» Segmento di testo:
::::::::

È passato quasi mezzo secolo ma ricordo ancora la sensazione, bruciante come un ceffone, di quel secco e inatteso rimprovero: e con una motivazione che non avrei saputo e potuto valutare da me solo – omino mi pareva un termine banalmente descrittivo. Uscendo da quell’ufficio avevo imparato qualcosa. E se mai, nel lungo cammino della mia scrittura, ho poi nuovamente usato la parola “omino”, è stato perché volevo proprio dire “omino”, sapendo bene quanto il termine avrebbe potuto urtare il suo destinatario e forse volendo proprio urtarlo. Si chiama: prendersi le proprie responsabilità, perdendo qualcosa in spensieratezza, però guadagnando parecchio nella capacità di maneggiare le parole valutandone bene il peso e il calibro. E adesso mettete da parte questa storiella. Ci tornerà utile alla fine di questo discorso.

Se, come dice Wikipedia, l’anno in cui i social network diventano un fenomeno di massa è il 2003, quest’anno festeggio il mio ventennale di assenza dai social. Quindici anni fa ho smesso di fumare, vent’anni fa non ho cominciato a chattare.

Vent’anni sono abbastanza per tentare un bilancio sereno di questa mia non esperienza. I fattori emotivi sono ampiamente decantati, quelli razionali si sono strutturati con il tempo. È un bilancio soggettivo – non ci sono dati oggettivi da computare, ricavi e perdite da confrontare, morti e feriti da contare – e dunque va preso con le molle. Ma è un bilancio sincero e, per me, importante: perché rimanermene lontano dai social (anche quando là si parlava di me, non importa se bene o male) è diventato, con il tempo, un connotato forte della mia vita personale e professionale. Sono sicuro che la mia scrittura “senza i social” sia molto differente da come sarebbe stata la mia scrittura “con i social”. E ho la presunzione di aggiungere che “con i social” sarebbe stata non solo diversa, ma anche peggiore. Spero di riuscire a spiegarvi perché.

::::::::

» Dati forniti:
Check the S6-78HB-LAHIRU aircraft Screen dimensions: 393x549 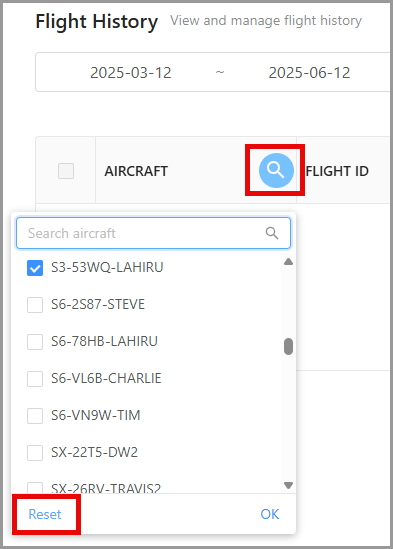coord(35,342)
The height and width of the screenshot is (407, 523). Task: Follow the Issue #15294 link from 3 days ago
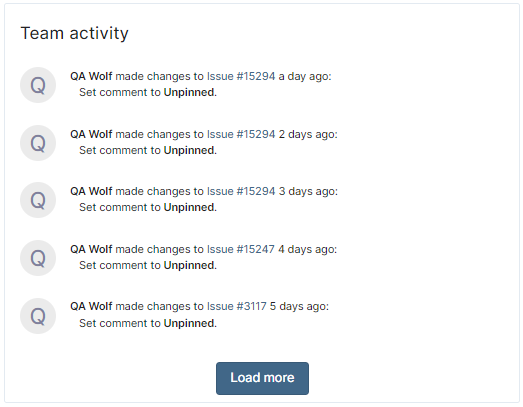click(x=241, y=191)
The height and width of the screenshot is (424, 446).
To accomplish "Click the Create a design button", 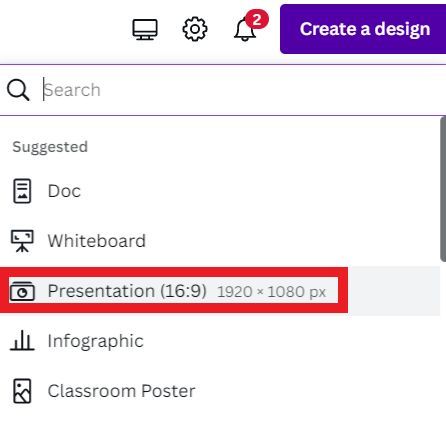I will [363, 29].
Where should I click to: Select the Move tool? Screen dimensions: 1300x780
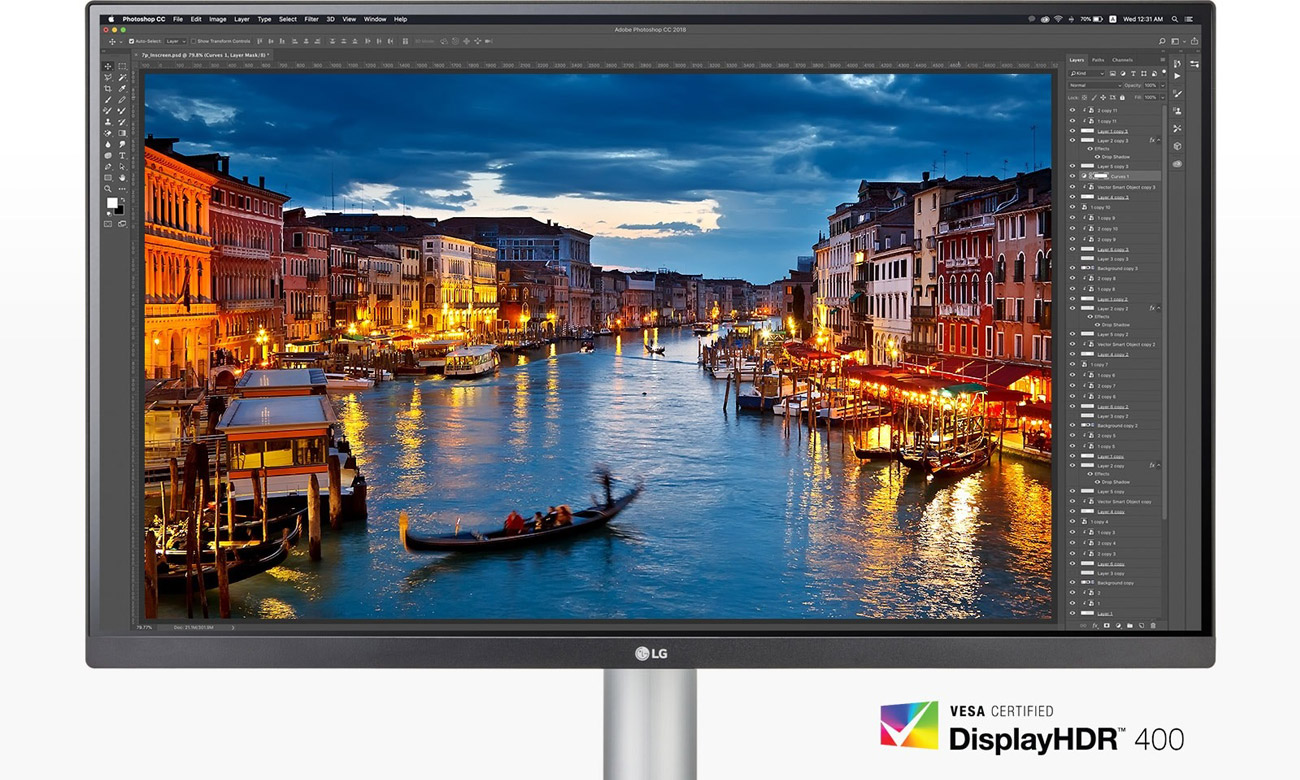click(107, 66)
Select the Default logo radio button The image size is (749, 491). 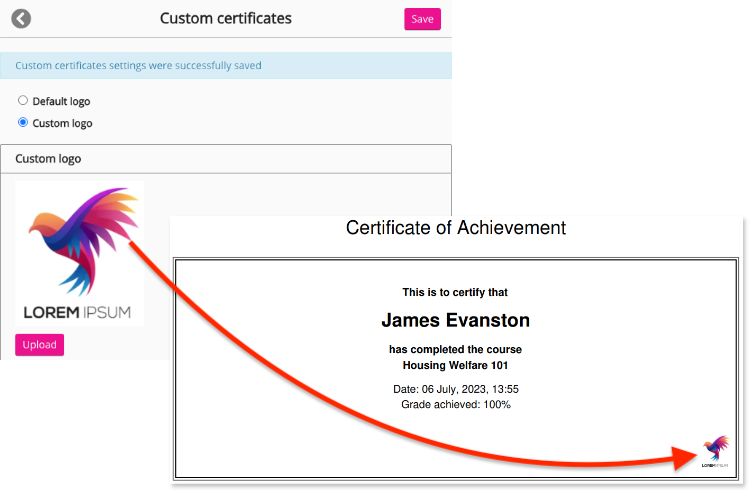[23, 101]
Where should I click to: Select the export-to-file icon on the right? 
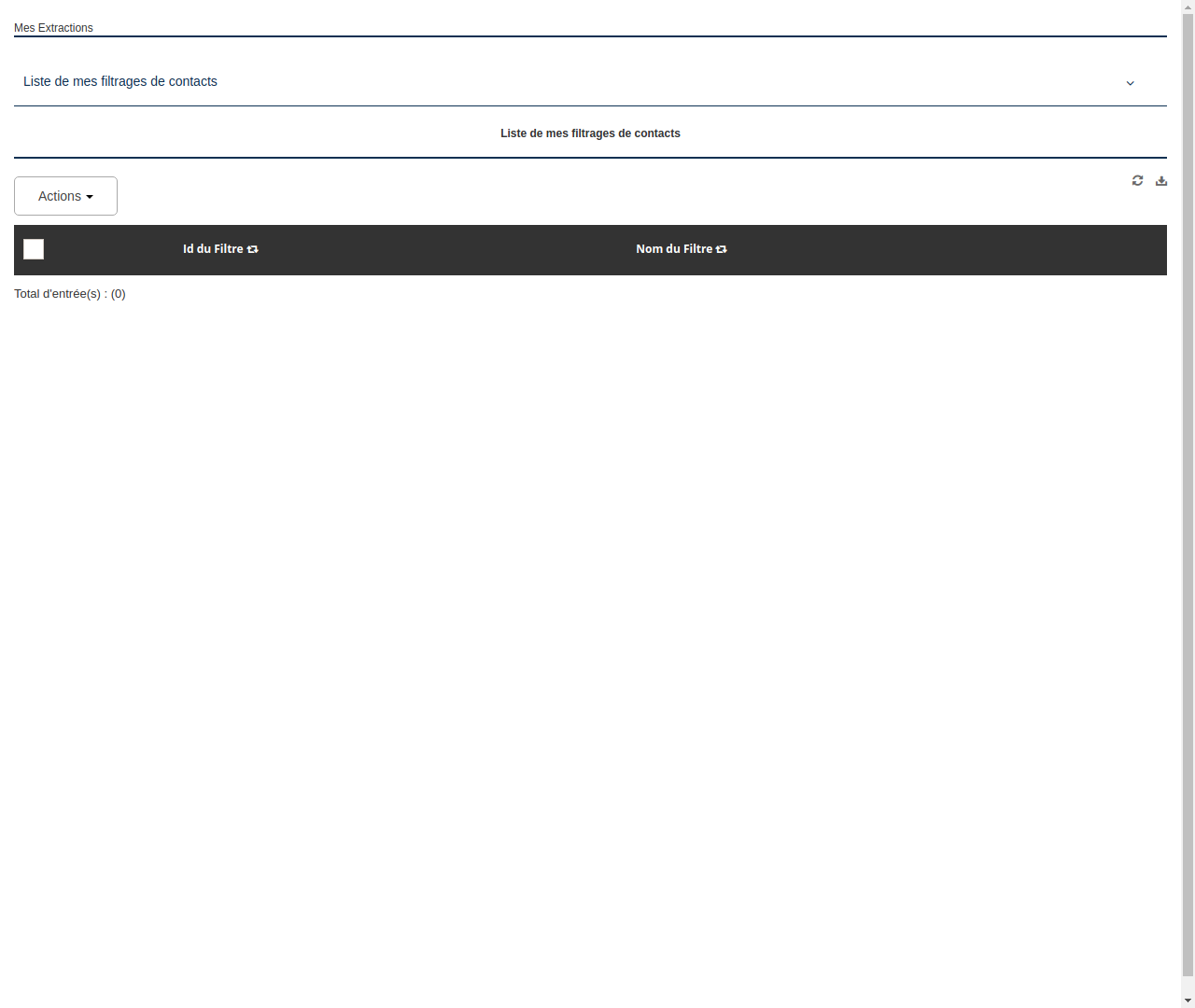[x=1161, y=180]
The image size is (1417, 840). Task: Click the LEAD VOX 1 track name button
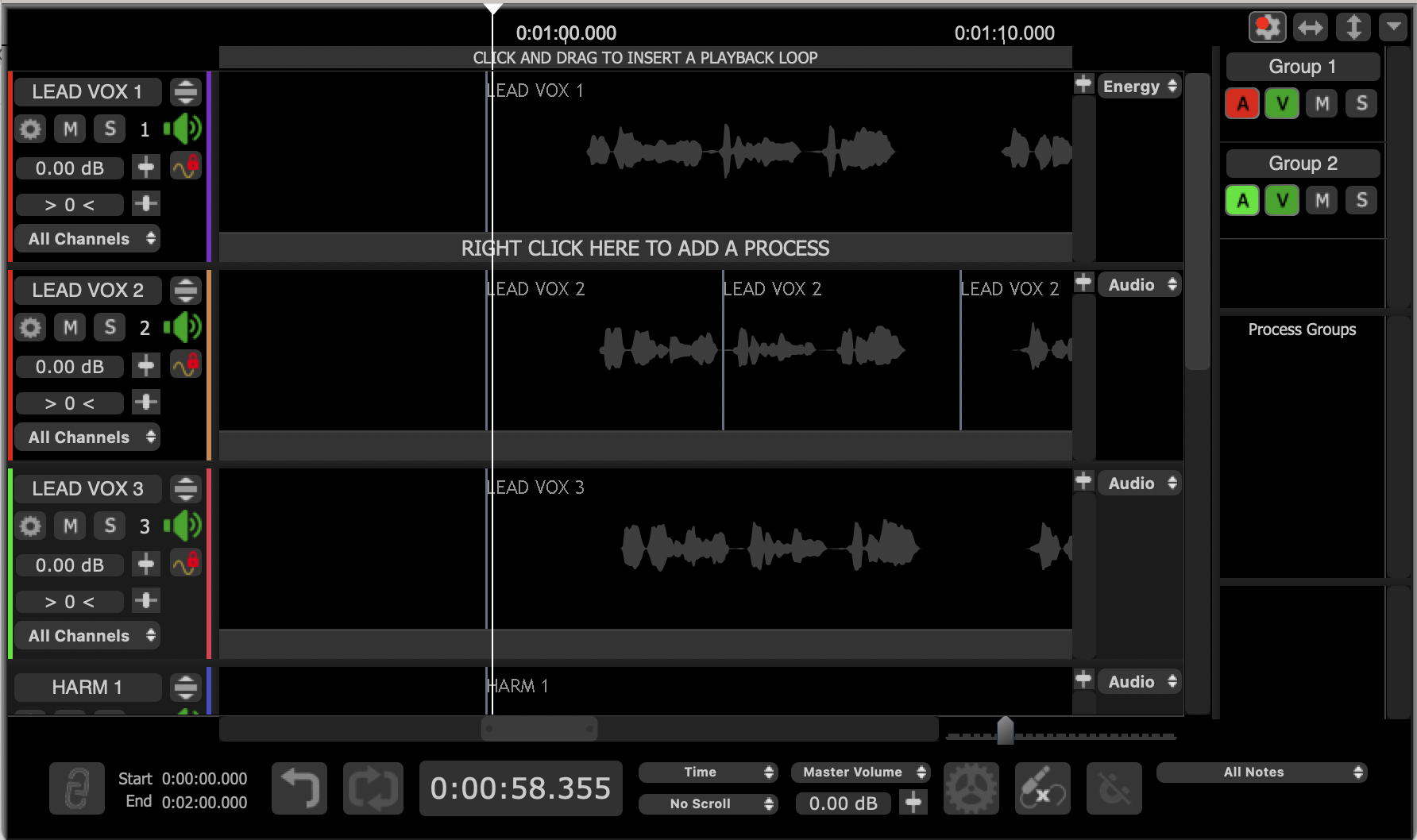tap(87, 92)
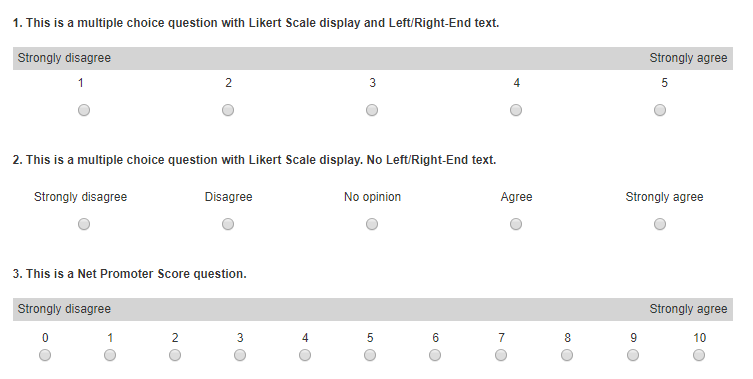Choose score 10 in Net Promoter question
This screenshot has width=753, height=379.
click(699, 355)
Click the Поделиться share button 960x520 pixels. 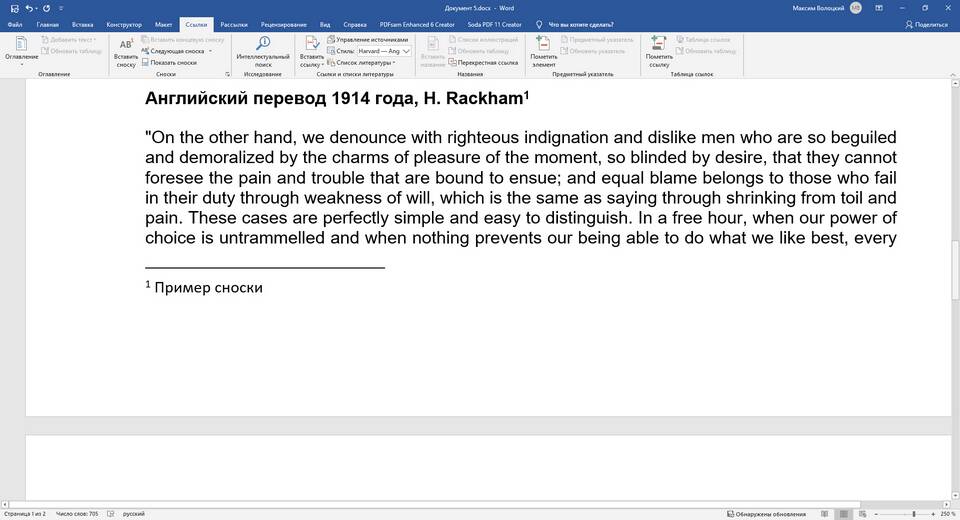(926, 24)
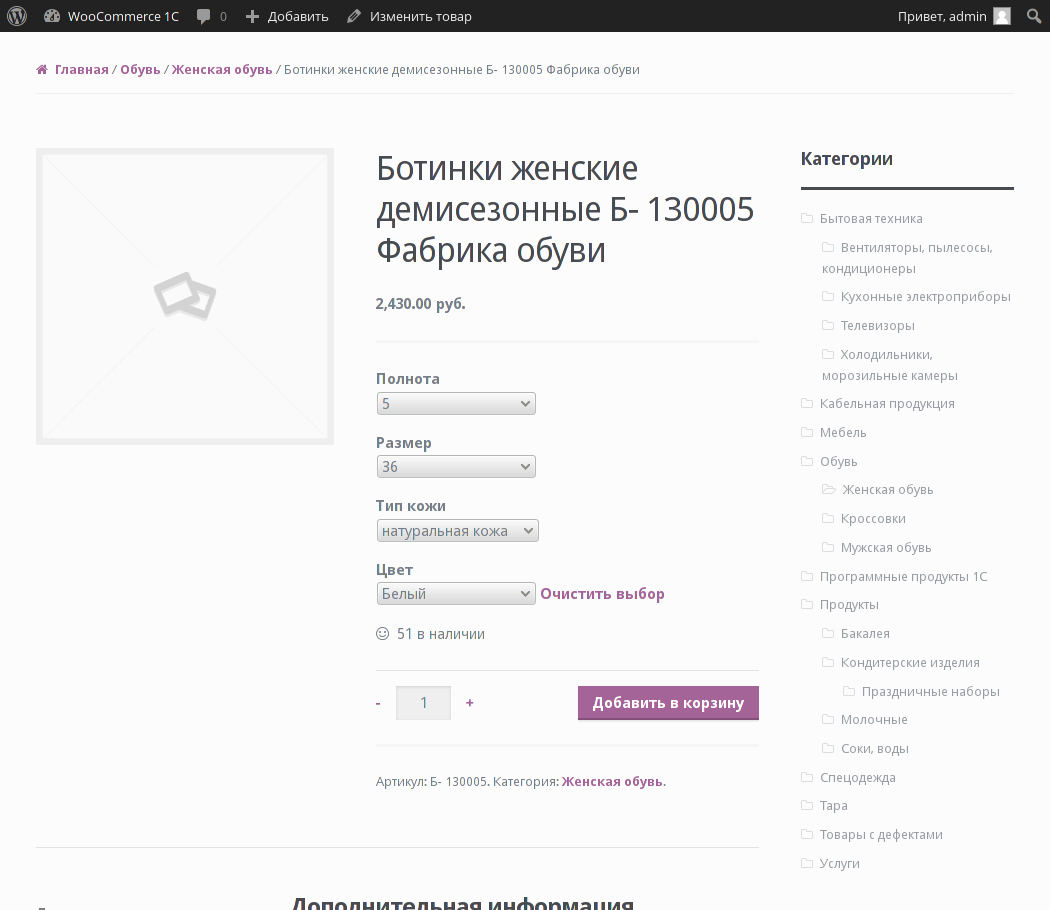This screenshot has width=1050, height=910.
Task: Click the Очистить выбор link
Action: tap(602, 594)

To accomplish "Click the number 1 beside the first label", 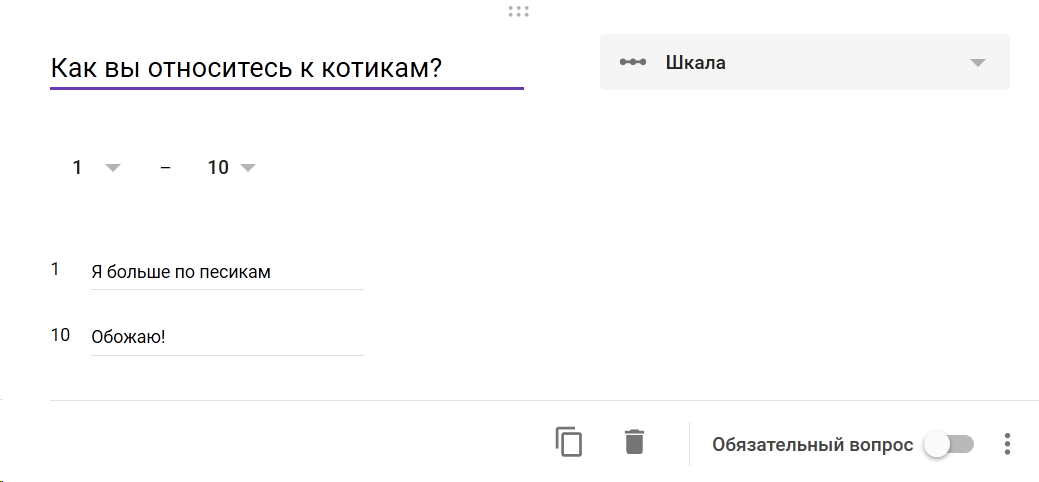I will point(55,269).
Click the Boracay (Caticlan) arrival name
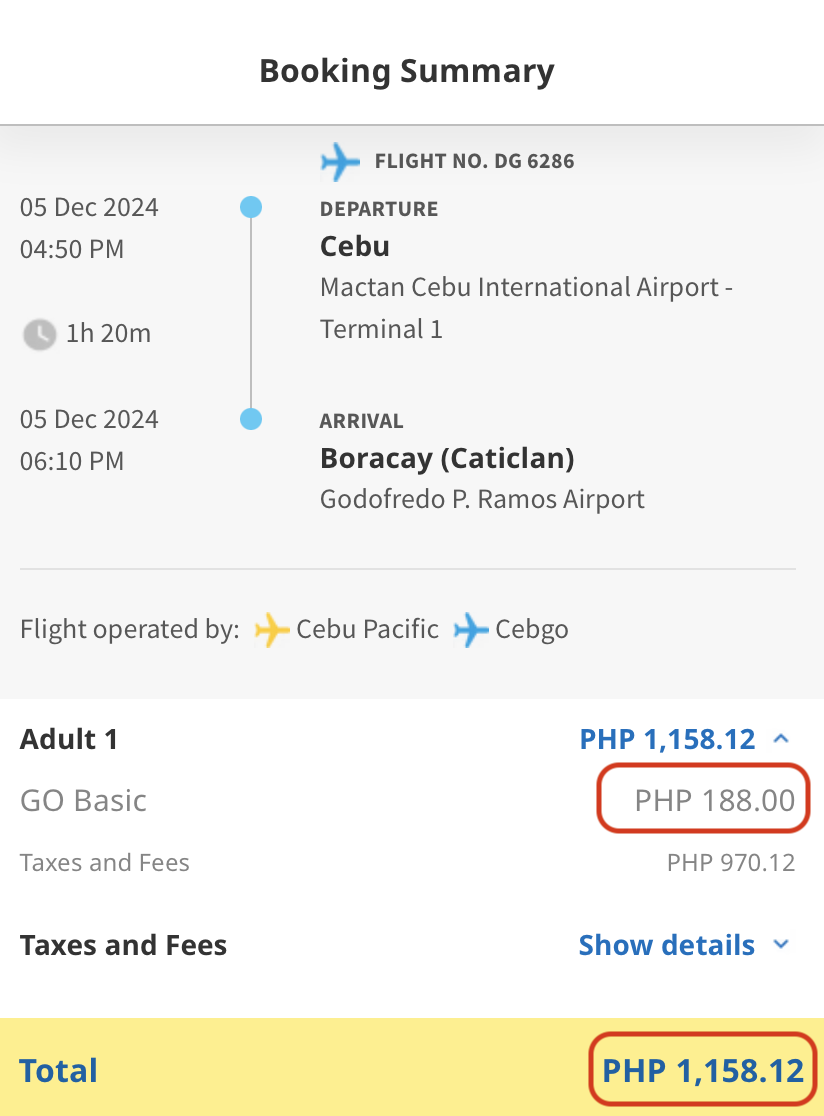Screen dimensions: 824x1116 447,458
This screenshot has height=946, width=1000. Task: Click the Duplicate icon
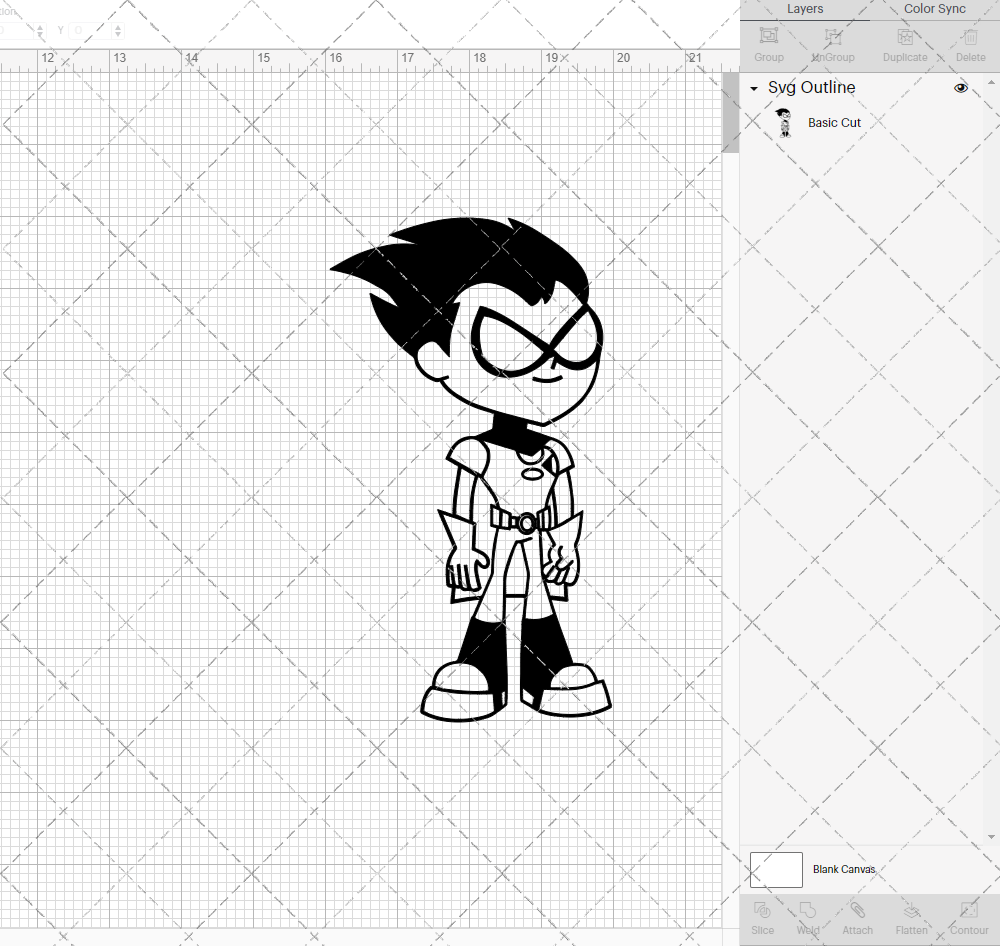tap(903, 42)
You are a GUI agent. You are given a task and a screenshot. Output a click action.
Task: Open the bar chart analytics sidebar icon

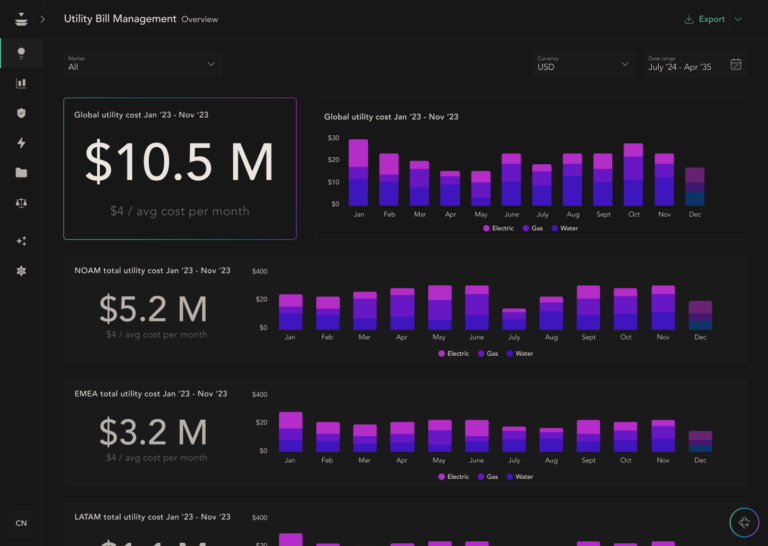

::::::::

» Esercizi:
1 – Nel brano sull'assenza dai social, quali cose si dice che non ci sono nel bilancio soggettivo? Elencale tutte.
2 – Prosegui il brano sull'assenza dai social a partire dalla sua ultima frase.

» Risultati dell'esercizio:
1 –
- dati oggettivi da computare
- ricavi e perdite da confrontare
- morti e feriti da contare

2 –
Non crediate che non mi sia mai chiesto: sto perdendo qualcosa? Sicuramente sì, restando fuori dai social ho perso qualcosa, e alcune persone vicine me lo rimproverano spesso. Mi dicono che, in quel mare, avrei potuto pescare pesci altrove introvabili, conoscere persone intelligenti e spiriti liberi, storie non solo inedite, ma impubblicabili secondo i criteri dei media tradizionali. Parole che non avrebbero avuto sbocco possibile se non in quell’oceano. Pezzi di vita, pensieri eccentrici. E poi i giovani, accidenti, i giovani, che dei giornali non sanno cosa farsene e invece in quell’acqua nuotano a milioni, come fai a capire qualcosa dei giovani se non frequenti la stessa piazza dove loro si ritrovano? Come puoi sperare di capire che cosa dicono, se il tuo alfabeto ormai sta al loro come il carro di buoi sta alla Tesla?

Poteva capitare di “perdere qualcosa”, del resto, anche prima dei social. L’idea che, del mondo e delle persone, ci tocchi appena un assaggio, uno spicchio, è spietata quanto insormontabile. Il pigro e il viaggiatore sono sempre esistiti, e sicuramente il pigro ha visto e conosciuto molte meno cose e molte meno persone rispetto al viaggiatore. Ma il viaggiatore, se non è sciocco o superbo, sa bene che per quanto viaggi non vedrà che una piccola parte del tutto. E infine riconoscerà sportivamente al pigro – il suo opposto – una sua ratio. E una sua saggezza.

Alberto Arbasino, in una sublime e cinica recensione di non ricordo quale fastosa rappresentazione esotica (l’Opera di Pechino?) scrisse che gli aveva fatto tornare in mente una recita scolastica nella natia Voghera (l’illazione sottesa era: non sarà che, alla fine, tutto il mondo è solamente una immensa Voghera?). Il mio vicino di casa – per me un fratello acquisito – non ha mai visto il mare, ha le mucche e proprio non se la sente di lasciarle incustodite, e ogni volta che parto, dopo avermi chiesto dove vado, mi dice, con un sorriso che è anche molto autoironico: «Ma cosa vai a fare a Parigi, che qui abbiamo già tutto!». Me lo dice sulla porta della stalla con il forcale in mano, con muggiti e starnazzi di galline che gli fanno da coro. Sembra un film della Rohrwacher o di Giorgio Diritti – non lo è.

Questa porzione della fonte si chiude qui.